You could also leave the old triples in the store instead of rewriting, though there are potential drawbacks with that bloating the size of your store and response document sizes (you could possibly filter out the old triples from the RDF you are returning unless they are specified in the SPARQL query). In some cases having both old and new triples might make your data wrong or inconsistent.
The backwards-compatible store idea could be OK if the data is fairly static – you could sniff the SPARQL query for old triple patterns and redirect to the appropriate endpoint maybe?
There are lots of different ways you might change your data too – it could be a typo or switching vocab terms, or it could be a radically different modeling; in which case, it would be harder for the client to anticipate the change (and might even require more extensive rewriting of the client application).
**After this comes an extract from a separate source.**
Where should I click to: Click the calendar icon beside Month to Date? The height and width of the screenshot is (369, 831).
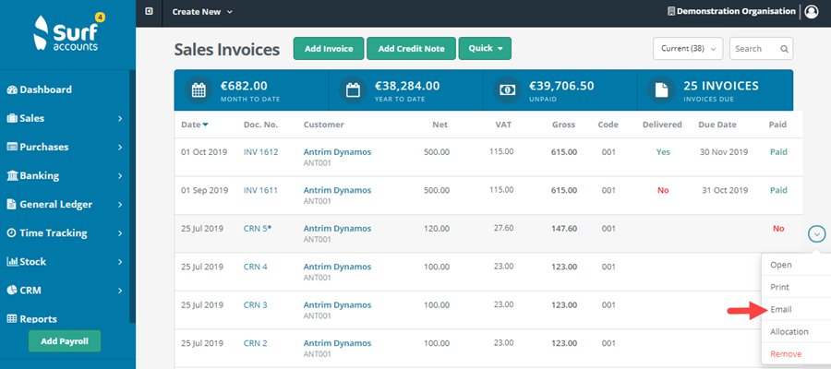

Assuming that it is the client’s responsibility to adjust to changes in data pulled down from the wild web, there are a couple of things that I think might help:
1. A way of bundling up equivalent terms / graph patterns for specific situations. Maybe some collections of owl:sameAs and rdfs:subPropertyOf statements and the like, and a bit of reasoning, could work, but maybe a better solution would be something like profiles, where terms/graph patterns are stated to be functionally substitutable for a given task, eg: Here are a bunch of predicate URIs you can look through if you want to display something as a label, or here are a bunch of things you can try if you want to show an image associated with a (non-IR) resource; or (trickier) here’s a bunch of patterns you can try if you want to find tags/taggings. These profiles (for want of a better word) could be kept up to date and served up from somewhere, and the client application could retrieve and cache them – so then the client could be vocabulary agnostic, and cope with evolutions in data modeling, provided the profiles are kept up to date.
2. Ways for the server to hint to clients when a data migration has taken place – and what to do about it. I suppose the lightest weight option is to include old and new triples in the response for a while and hope the client picks up on it. The server could include extra metadata in the response document, or in it’s own (RDF, of course) service description, or dataset description (voiD provides terms to say what vocabularies a dataset is using, for example).